* **Work to be completed**: Below is a set of entries; give all of them again exactly.
========================
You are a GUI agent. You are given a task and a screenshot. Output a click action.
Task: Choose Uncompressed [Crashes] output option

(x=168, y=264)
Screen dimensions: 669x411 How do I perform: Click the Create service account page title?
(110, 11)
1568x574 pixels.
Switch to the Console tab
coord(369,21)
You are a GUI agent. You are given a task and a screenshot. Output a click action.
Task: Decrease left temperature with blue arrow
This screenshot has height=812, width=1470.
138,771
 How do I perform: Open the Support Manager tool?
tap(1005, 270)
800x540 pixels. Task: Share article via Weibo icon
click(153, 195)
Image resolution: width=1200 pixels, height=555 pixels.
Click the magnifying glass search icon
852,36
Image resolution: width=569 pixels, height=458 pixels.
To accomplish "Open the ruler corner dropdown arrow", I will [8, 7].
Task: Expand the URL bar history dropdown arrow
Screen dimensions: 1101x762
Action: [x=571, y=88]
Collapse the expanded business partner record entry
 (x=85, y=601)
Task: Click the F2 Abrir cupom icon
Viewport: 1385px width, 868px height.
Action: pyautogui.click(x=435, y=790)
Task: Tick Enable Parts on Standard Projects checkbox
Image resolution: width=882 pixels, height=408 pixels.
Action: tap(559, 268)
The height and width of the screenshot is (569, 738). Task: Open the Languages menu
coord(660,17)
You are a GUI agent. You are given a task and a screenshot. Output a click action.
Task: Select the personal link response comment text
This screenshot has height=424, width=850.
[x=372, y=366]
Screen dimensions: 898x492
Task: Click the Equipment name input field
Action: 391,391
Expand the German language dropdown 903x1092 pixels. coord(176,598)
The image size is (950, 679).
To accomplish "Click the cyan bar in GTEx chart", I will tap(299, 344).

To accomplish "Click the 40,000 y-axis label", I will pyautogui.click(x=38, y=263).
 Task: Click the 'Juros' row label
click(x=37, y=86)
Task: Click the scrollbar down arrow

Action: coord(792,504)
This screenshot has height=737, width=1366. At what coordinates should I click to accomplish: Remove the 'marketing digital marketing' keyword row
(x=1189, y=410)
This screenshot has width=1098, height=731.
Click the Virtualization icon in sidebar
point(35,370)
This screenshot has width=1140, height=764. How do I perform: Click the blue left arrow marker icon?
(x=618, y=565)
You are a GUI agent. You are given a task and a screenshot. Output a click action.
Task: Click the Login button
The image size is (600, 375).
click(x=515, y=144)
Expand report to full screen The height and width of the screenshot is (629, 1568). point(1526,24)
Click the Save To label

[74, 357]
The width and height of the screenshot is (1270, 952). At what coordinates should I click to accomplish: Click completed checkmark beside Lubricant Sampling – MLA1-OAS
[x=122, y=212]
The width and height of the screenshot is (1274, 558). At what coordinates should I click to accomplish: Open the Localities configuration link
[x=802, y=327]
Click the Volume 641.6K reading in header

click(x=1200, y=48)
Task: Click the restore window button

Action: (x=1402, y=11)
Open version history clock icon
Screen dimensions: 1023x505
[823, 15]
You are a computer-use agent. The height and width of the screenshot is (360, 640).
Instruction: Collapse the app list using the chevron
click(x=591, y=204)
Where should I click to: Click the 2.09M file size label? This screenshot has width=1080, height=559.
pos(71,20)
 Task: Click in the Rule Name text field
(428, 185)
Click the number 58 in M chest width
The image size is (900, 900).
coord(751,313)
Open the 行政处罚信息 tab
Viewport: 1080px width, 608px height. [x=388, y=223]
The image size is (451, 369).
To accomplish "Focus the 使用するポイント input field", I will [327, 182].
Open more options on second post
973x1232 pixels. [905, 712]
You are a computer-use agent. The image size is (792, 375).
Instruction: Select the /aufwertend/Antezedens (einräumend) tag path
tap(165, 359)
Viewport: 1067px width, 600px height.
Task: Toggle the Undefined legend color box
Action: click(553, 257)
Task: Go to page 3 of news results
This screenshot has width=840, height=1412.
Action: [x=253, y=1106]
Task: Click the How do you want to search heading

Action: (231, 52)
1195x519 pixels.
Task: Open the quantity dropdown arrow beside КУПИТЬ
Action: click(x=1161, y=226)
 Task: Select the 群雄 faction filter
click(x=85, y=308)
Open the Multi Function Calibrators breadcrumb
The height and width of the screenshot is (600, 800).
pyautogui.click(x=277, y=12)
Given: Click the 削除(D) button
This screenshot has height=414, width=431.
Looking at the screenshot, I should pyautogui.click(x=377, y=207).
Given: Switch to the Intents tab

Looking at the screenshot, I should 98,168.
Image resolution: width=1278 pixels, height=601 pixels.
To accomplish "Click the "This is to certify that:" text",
========================
* **Response to this exercise**:
You are a GUI agent. You are given a task and a screenshot. Output a click action.
Task: Choose Uncompressed [Crashes] output option

(x=168, y=264)
Screen dimensions: 669x411 How do I perform: Click the Create service account page title?
(110, 11)
1568x574 pixels.
Switch to the Console tab
coord(369,21)
You are a GUI agent. You are given a task and a screenshot. Output a click action.
Task: Decrease left temperature with blue arrow
This screenshot has height=812, width=1470.
138,771
 How do I perform: Open the Support Manager tool?
tap(1005, 270)
800x540 pixels. Task: Share article via Weibo icon
click(153, 195)
Image resolution: width=1200 pixels, height=555 pixels.
Click the magnifying glass search icon
852,36
Image resolution: width=569 pixels, height=458 pixels.
To accomplish "Open the ruler corner dropdown arrow", I will [8, 7].
Task: Expand the URL bar history dropdown arrow
Screen dimensions: 1101x762
Action: [x=571, y=88]
Collapse the expanded business partner record entry
 (x=85, y=601)
Task: Click the F2 Abrir cupom icon
Viewport: 1385px width, 868px height.
Action: pyautogui.click(x=435, y=790)
Task: Tick Enable Parts on Standard Projects checkbox
Image resolution: width=882 pixels, height=408 pixels.
Action: tap(559, 268)
The height and width of the screenshot is (569, 738). Task: Open the Languages menu
coord(660,17)
You are a GUI agent. You are given a task and a screenshot. Output a click action.
Task: Select the personal link response comment text
This screenshot has height=424, width=850.
[x=372, y=366]
Screen dimensions: 898x492
Task: Click the Equipment name input field
Action: 391,391
Expand the German language dropdown 903x1092 pixels. coord(176,598)
The image size is (950, 679).
To accomplish "Click the cyan bar in GTEx chart", I will tap(299, 344).

To accomplish "Click the 40,000 y-axis label", I will pyautogui.click(x=38, y=263).
 Task: Click the 'Juros' row label
click(x=37, y=86)
Task: Click the scrollbar down arrow

Action: coord(792,504)
This screenshot has height=737, width=1366. At what coordinates should I click to accomplish: Remove the 'marketing digital marketing' keyword row
(x=1189, y=410)
This screenshot has width=1098, height=731.
Click the Virtualization icon in sidebar
point(35,370)
This screenshot has width=1140, height=764. How do I perform: Click the blue left arrow marker icon?
(x=618, y=565)
You are a GUI agent. You are given a task and a screenshot. Output a click action.
Task: Click the Login button
The image size is (600, 375).
click(x=515, y=144)
Expand report to full screen The height and width of the screenshot is (629, 1568). point(1526,24)
Click the Save To label

[74, 357]
The width and height of the screenshot is (1270, 952). At what coordinates should I click to accomplish: Click completed checkmark beside Lubricant Sampling – MLA1-OAS
[x=122, y=212]
The width and height of the screenshot is (1274, 558). At what coordinates should I click to accomplish: Open the Localities configuration link
[x=802, y=327]
Click the Volume 641.6K reading in header

click(x=1200, y=48)
Task: Click the restore window button

Action: (x=1402, y=11)
Open version history clock icon
Screen dimensions: 1023x505
[823, 15]
You are a computer-use agent. The height and width of the screenshot is (360, 640).
Instruction: Collapse the app list using the chevron
click(x=591, y=204)
Where should I click to: Click the 2.09M file size label? This screenshot has width=1080, height=559.
pos(71,20)
 Task: Click in the Rule Name text field
(428, 185)
Click the number 58 in M chest width
The image size is (900, 900).
coord(751,313)
Open the 行政处罚信息 tab
Viewport: 1080px width, 608px height. [x=388, y=223]
The image size is (451, 369).
To accomplish "Focus the 使用するポイント input field", I will [327, 182].
Open more options on second post
973x1232 pixels. [905, 712]
You are a computer-use agent. The image size is (792, 375).
Instruction: Select the /aufwertend/Antezedens (einräumend) tag path
tap(165, 359)
Viewport: 1067px width, 600px height.
Task: Toggle the Undefined legend color box
Action: click(553, 257)
Task: Go to page 3 of news results
This screenshot has width=840, height=1412.
Action: [x=253, y=1106]
Task: Click the How do you want to search heading

Action: (231, 52)
1195x519 pixels.
Task: Open the quantity dropdown arrow beside КУПИТЬ
Action: click(x=1161, y=226)
 Task: Select the 群雄 faction filter
click(x=85, y=308)
Open the Multi Function Calibrators breadcrumb
The height and width of the screenshot is (600, 800).
pyautogui.click(x=277, y=12)
Given: Click the 削除(D) button
This screenshot has height=414, width=431.
Looking at the screenshot, I should pyautogui.click(x=377, y=207).
Given: Switch to the Intents tab

Looking at the screenshot, I should 98,168.
Image resolution: width=1278 pixels, height=601 pixels.
To accomplish "Click the "This is to certify that:" text",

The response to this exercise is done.